## SHORT TASK
Rewrite the lines from the one with "You are a GUI" to the one with "point(900,545)", replacing "Gloss Contour" with "Satin Contour" and leaving everything else as it is.

## INPUT FOR THIS TASK
====

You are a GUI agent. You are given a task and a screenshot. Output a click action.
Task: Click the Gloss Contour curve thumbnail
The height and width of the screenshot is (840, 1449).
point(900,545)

====

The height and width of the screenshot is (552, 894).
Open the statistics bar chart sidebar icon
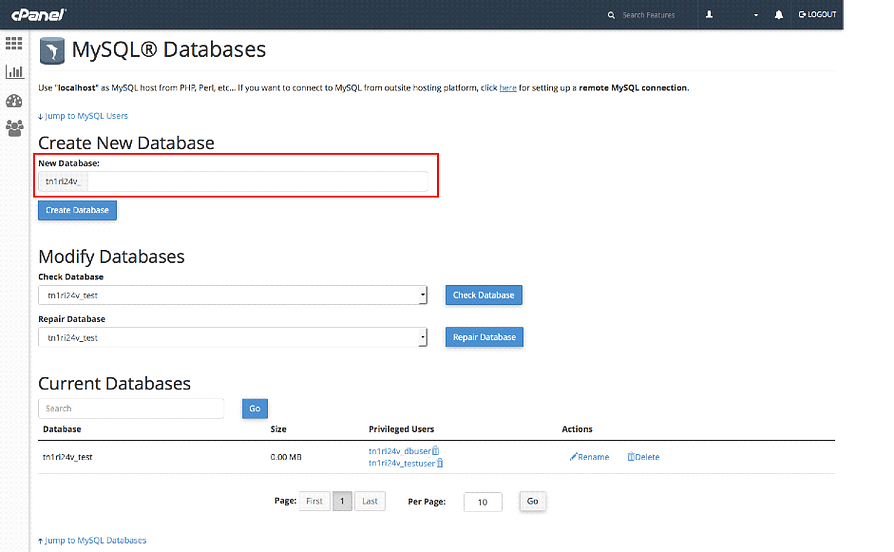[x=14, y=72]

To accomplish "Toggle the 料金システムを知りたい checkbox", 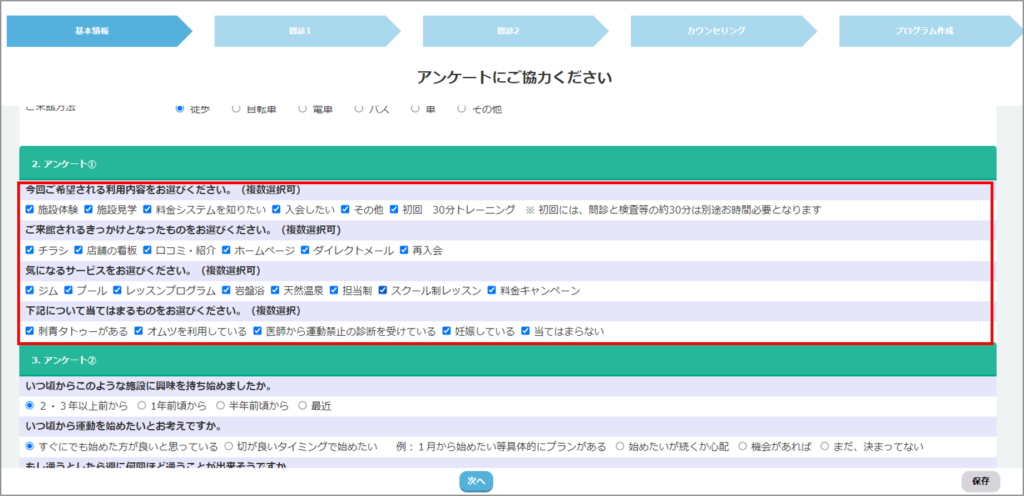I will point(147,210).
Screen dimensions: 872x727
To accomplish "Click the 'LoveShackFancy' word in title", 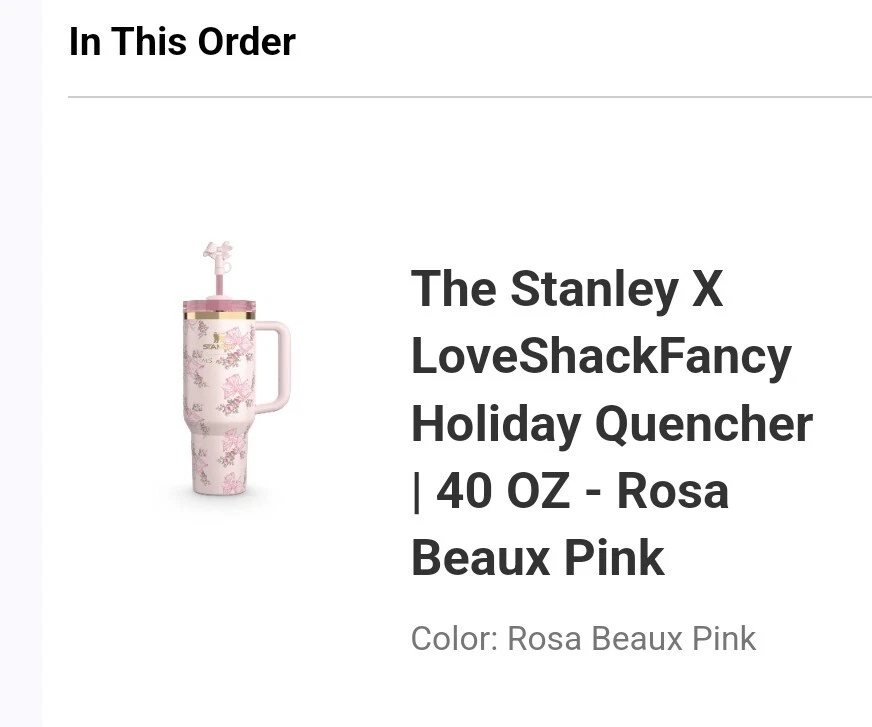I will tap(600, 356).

====

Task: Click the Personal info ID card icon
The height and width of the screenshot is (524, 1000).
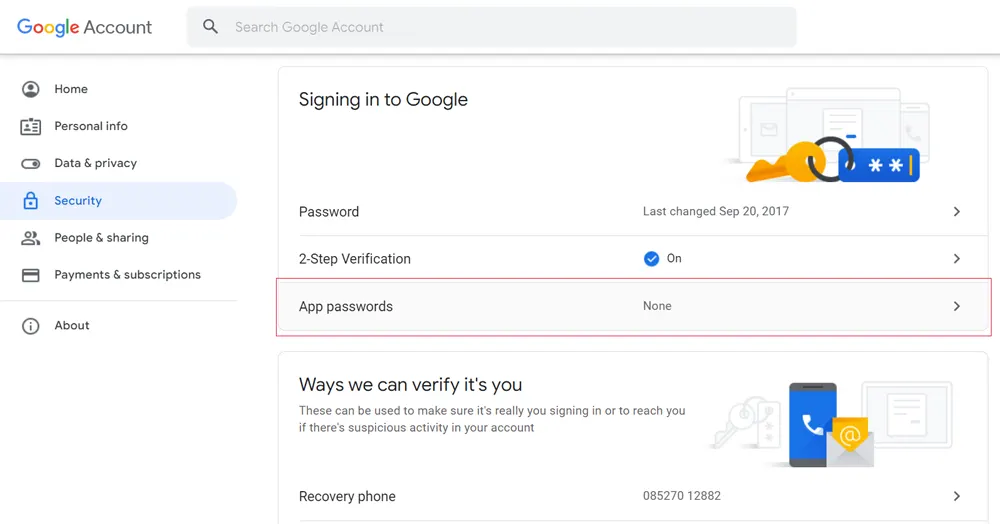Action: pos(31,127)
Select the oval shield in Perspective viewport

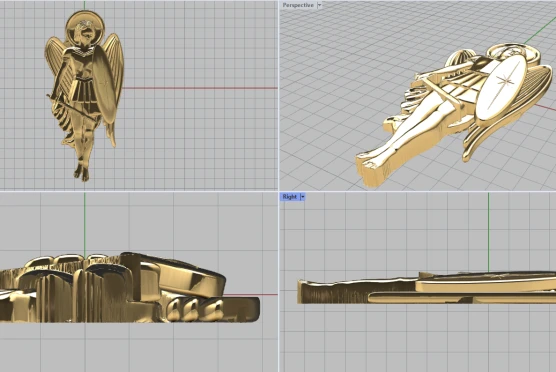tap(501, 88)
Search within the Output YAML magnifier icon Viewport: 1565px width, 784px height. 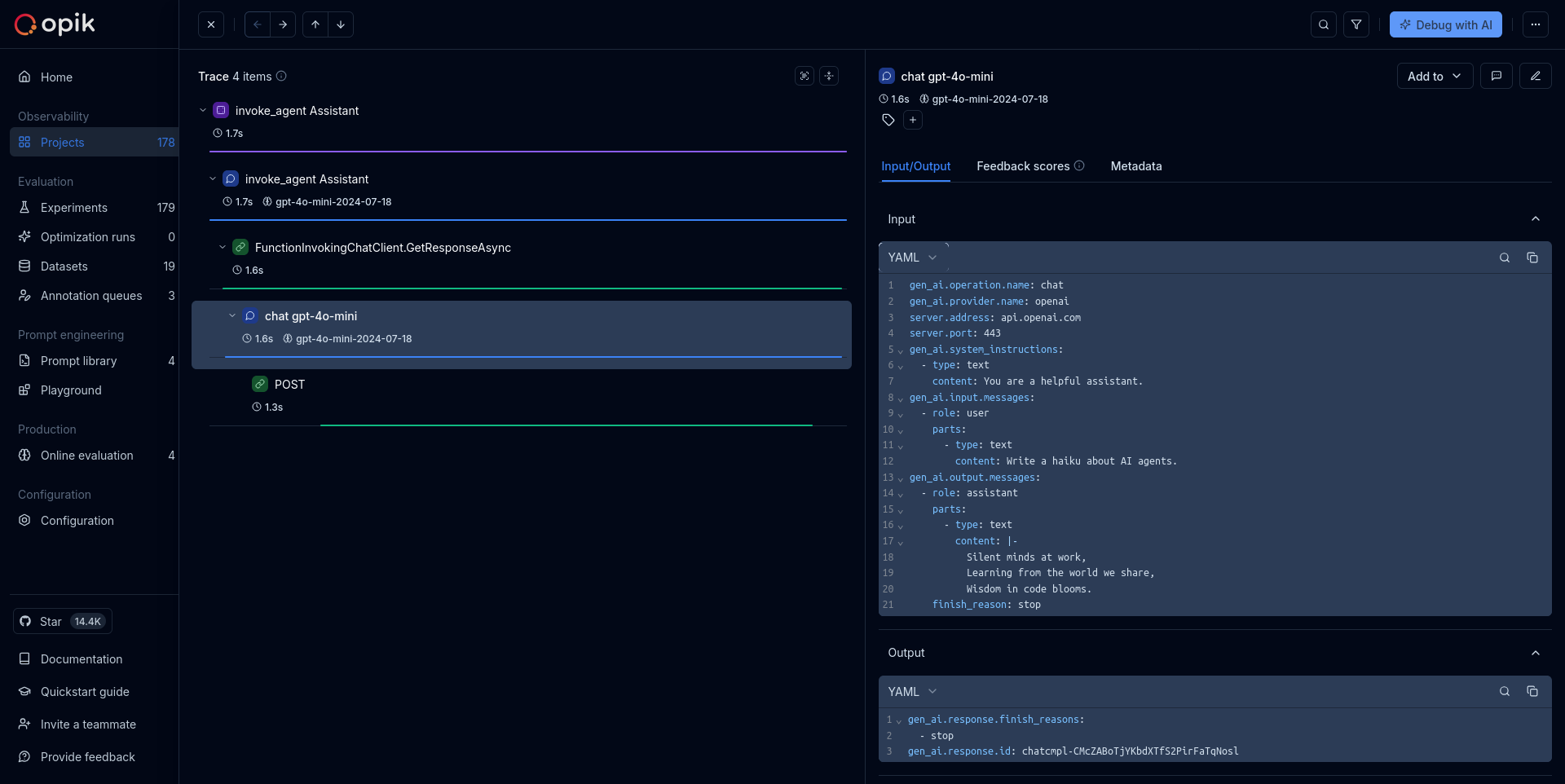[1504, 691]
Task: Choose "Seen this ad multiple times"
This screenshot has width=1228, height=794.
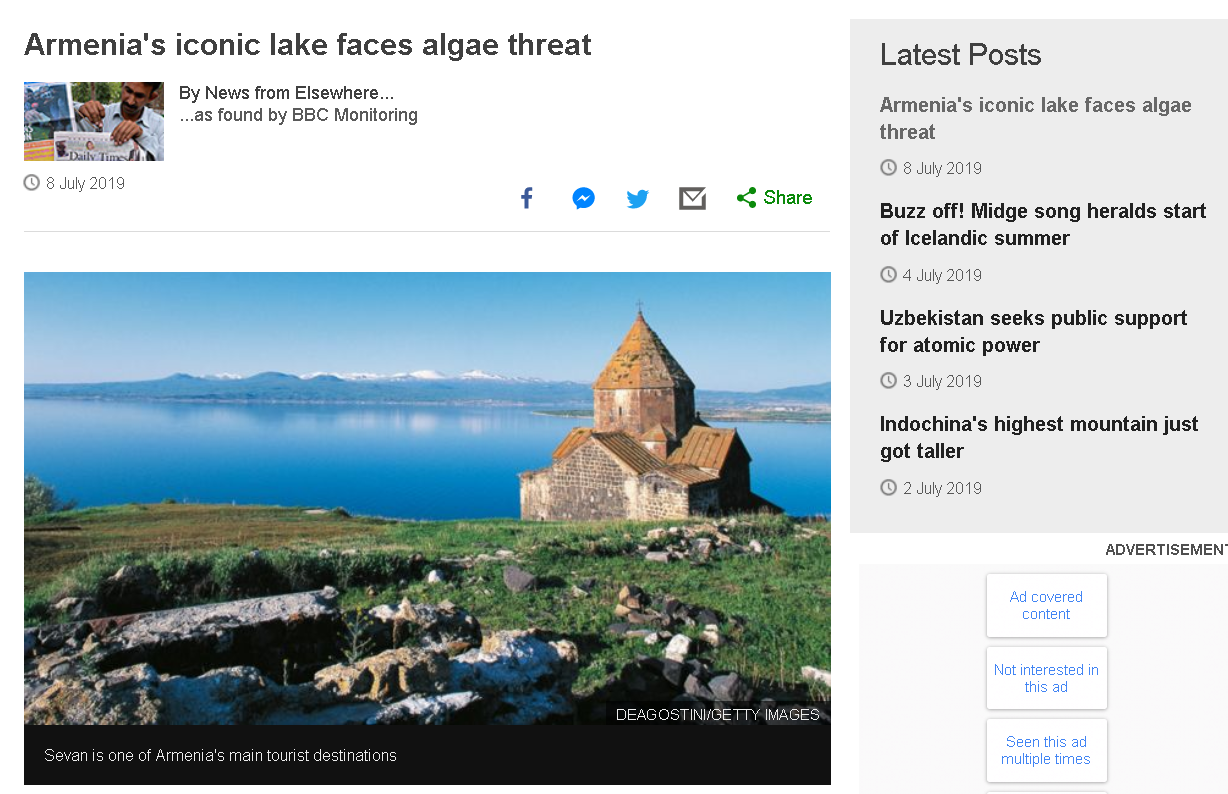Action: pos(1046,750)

====

## ANSWER TO THIS TASK
You are a GUI agent. You are given a task and a screenshot. Output a click action.
Task: Click the Satin Contour curve thumbnail
The height and width of the screenshot is (840, 1449).
point(900,545)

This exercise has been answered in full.